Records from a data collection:
────────────────────────────────────────
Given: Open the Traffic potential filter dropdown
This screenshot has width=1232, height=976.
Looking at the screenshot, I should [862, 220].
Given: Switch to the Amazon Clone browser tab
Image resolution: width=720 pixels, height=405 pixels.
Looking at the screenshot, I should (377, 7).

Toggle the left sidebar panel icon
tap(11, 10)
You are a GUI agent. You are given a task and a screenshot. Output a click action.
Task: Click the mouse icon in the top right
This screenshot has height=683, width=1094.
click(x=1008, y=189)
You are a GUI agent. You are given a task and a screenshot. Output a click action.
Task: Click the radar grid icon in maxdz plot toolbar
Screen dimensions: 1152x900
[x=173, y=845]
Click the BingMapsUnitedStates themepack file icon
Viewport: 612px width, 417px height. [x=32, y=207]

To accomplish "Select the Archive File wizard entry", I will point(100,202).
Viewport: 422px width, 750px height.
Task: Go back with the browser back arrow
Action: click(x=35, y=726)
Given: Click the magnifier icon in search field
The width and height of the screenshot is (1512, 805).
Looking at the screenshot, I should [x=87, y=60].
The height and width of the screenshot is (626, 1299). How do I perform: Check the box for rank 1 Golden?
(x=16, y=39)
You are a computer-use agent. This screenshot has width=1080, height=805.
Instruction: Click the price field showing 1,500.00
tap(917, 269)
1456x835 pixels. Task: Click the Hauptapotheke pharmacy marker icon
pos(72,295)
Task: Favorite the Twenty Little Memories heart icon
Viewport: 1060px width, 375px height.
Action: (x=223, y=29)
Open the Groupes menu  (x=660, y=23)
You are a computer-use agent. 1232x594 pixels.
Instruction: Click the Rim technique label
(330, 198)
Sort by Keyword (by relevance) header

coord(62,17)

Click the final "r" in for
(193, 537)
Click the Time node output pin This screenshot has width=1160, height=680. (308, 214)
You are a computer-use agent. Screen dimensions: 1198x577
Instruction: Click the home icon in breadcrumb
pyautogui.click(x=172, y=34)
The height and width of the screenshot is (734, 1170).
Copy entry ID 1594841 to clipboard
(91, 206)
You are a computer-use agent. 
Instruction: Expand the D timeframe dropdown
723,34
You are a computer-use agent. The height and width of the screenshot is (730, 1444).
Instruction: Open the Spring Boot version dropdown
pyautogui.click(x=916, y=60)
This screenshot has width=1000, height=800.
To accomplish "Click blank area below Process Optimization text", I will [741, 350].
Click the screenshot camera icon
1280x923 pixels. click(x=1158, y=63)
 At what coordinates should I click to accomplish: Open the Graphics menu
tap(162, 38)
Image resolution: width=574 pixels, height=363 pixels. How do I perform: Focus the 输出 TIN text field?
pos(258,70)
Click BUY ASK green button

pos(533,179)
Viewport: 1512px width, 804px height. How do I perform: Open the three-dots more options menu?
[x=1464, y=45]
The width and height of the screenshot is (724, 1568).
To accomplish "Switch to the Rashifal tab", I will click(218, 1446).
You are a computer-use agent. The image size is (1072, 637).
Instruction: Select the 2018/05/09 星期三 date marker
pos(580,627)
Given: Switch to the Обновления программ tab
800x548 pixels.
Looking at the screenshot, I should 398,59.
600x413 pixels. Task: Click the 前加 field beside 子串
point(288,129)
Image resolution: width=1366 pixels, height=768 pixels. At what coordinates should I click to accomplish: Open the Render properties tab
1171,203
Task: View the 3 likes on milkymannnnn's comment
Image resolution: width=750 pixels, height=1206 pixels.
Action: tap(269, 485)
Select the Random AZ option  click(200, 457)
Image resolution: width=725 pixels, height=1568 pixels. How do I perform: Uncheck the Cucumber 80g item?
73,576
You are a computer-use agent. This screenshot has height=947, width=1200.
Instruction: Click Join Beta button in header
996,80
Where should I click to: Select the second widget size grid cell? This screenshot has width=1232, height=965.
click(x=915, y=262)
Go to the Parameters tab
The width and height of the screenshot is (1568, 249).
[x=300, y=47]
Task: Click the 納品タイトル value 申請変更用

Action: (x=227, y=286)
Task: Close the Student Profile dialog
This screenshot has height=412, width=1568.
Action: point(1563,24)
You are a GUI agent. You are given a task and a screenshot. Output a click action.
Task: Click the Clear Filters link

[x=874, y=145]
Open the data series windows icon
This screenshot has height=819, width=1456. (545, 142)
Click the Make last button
────────────────────────────────────────
◆ **Problem requirements**: Start at the first line of the entries and stop at the line with "Task: Click the mouse icon in the top right". Retype each of those lines exactly, both ends included.

◆ **Task result**:
Given: Open the Traffic potential filter dropdown
This screenshot has width=1232, height=976.
Looking at the screenshot, I should [862, 220].
Given: Switch to the Amazon Clone browser tab
Image resolution: width=720 pixels, height=405 pixels.
Looking at the screenshot, I should (377, 7).

Toggle the left sidebar panel icon
tap(11, 10)
You are a GUI agent. You are given a task and a screenshot. Output a click action.
Task: Click the mouse icon in the top right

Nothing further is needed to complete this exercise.